My fiancee and I are getting married in Oct. We live in a condo and the place below us was for rent for 6 months or so. About 3 weeks ago our new neighbor moved in. She is a 37 year old single woman. We are both in our mid twenties. So I talked to her outside when I was taking my dogs out and she seemed nice but there was something about her that was really unsettling to me. My instinct told me that there was something off. Of course like every woman on the face of the earth and brushed off that feeling. He ended up meeting her outside too and over that last few nights when he has been taking the dogs out he has been going over there and being gone for like 45 minutes. Again sirens in my stomach and I again brush it off. Then last night she called him because he gave her his phone number (sirens again!) and she came over to her house. I have been having nightmares for a week about this and I have told him several times that I am not comfortable with her and that I don't want her to be around.
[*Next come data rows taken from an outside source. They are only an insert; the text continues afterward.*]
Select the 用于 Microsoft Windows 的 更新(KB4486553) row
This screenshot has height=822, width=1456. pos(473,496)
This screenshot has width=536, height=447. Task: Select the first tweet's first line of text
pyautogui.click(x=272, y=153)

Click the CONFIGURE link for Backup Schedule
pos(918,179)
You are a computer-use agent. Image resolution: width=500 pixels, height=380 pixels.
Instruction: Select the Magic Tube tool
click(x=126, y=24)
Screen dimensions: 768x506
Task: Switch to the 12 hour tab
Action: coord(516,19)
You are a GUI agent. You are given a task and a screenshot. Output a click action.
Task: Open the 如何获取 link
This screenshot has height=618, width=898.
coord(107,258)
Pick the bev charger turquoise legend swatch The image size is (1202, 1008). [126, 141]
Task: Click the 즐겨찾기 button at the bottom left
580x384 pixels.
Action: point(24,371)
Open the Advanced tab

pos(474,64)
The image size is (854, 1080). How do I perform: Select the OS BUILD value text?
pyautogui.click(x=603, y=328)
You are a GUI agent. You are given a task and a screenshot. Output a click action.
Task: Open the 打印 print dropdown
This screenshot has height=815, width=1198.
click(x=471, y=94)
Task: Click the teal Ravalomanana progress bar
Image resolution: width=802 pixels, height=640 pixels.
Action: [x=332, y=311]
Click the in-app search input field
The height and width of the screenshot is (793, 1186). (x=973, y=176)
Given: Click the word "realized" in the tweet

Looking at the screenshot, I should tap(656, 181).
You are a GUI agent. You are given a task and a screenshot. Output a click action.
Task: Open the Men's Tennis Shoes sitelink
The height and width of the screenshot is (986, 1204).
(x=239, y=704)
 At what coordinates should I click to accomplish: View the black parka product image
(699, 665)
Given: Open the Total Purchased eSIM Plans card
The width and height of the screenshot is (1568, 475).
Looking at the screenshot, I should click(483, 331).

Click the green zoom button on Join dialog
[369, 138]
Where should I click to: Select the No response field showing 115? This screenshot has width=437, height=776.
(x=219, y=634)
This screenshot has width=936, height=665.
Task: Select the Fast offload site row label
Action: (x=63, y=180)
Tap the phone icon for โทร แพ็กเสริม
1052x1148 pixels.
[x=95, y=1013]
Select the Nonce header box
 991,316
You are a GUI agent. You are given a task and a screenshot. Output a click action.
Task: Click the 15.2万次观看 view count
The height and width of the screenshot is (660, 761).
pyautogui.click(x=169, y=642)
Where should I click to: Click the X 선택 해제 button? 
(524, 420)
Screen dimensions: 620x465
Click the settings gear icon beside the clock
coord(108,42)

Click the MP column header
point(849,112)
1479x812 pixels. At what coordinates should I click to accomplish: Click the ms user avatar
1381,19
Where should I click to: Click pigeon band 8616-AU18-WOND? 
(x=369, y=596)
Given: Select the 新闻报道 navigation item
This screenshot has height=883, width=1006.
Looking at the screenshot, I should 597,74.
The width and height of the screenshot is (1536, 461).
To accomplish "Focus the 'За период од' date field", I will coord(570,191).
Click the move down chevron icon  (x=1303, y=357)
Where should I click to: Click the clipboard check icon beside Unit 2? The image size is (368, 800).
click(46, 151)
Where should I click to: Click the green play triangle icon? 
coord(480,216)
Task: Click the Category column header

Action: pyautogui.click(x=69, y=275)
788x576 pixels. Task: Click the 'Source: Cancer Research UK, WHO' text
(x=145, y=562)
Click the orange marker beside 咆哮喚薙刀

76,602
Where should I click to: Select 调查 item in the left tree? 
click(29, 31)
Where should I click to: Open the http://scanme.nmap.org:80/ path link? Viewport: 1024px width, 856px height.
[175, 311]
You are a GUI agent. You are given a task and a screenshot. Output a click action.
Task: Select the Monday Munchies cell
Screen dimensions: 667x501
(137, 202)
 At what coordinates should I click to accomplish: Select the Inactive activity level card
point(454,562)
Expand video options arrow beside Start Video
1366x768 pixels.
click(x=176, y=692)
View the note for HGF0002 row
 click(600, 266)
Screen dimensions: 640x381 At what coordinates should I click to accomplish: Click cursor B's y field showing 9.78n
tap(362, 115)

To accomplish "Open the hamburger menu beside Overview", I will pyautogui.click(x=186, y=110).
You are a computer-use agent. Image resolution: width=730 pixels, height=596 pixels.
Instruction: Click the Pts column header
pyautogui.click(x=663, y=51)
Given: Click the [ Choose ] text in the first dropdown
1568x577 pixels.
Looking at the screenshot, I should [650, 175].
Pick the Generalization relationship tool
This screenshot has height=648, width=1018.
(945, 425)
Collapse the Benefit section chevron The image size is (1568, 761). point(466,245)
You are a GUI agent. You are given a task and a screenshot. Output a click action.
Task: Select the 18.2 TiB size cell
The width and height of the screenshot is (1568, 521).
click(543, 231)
He told me that I was crazy and jealous. Last night she was at our house for 5 HOURS!!!! They have some "connection" as he calls it. My skin crawled all night long and I felt so threatened. Am I being crazy? Should I let this go?
:scratchhead:


----------



## sarahdale24 (Feb 3, 2008)

hmm, if this were me, I would be in a panic as well. Your financee isn't respecting the fact that you are uncomfy with this woman around. I would sit down, explain your concerns(without being judegmental towards him) and let him know how you feel. Go from there and listen to your heart...definantly something to get worked out before you get married! But you also have to have trust in the relationship....so it goes both ways...

to me, even though I know my husband won't cheat, I know how some women can be, so its not my hubby I'm worried about its other women...if that makes sense.



on a lighter note you could sic your dog after her..


----------



## draconis (Oct 3, 2007)

I think you are over reacting. It is just as wrong for you to pick your husbands friends and who he can see and not see as it would be if he did the same to you. It is a type of emotional abuse.

draconis


----------